Extract, exactly and without pictures, every line from the one that includes "This screenshot has width=610, height=380." through the final line of the material below.

DATA PROVIDED =

★ ★ ★ ★

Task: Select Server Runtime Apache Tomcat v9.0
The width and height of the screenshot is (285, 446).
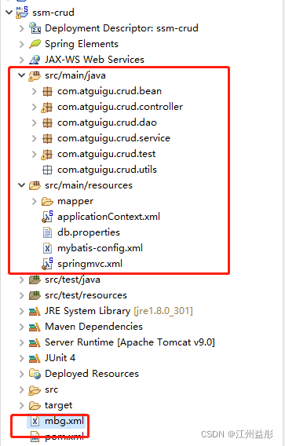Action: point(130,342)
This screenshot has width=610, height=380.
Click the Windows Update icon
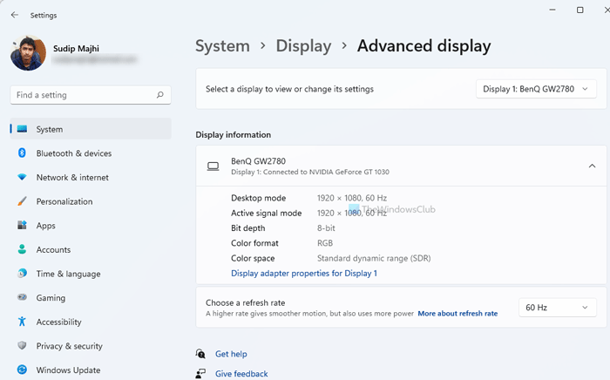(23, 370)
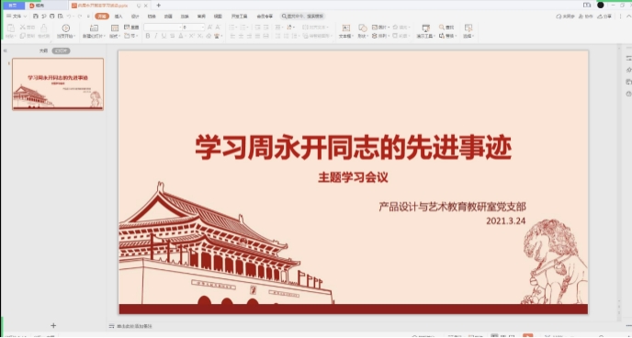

★ ★ ★ ★

RESPONSE AREA =
This screenshot has width=610, height=380.
Click the Windows Update icon
(23, 370)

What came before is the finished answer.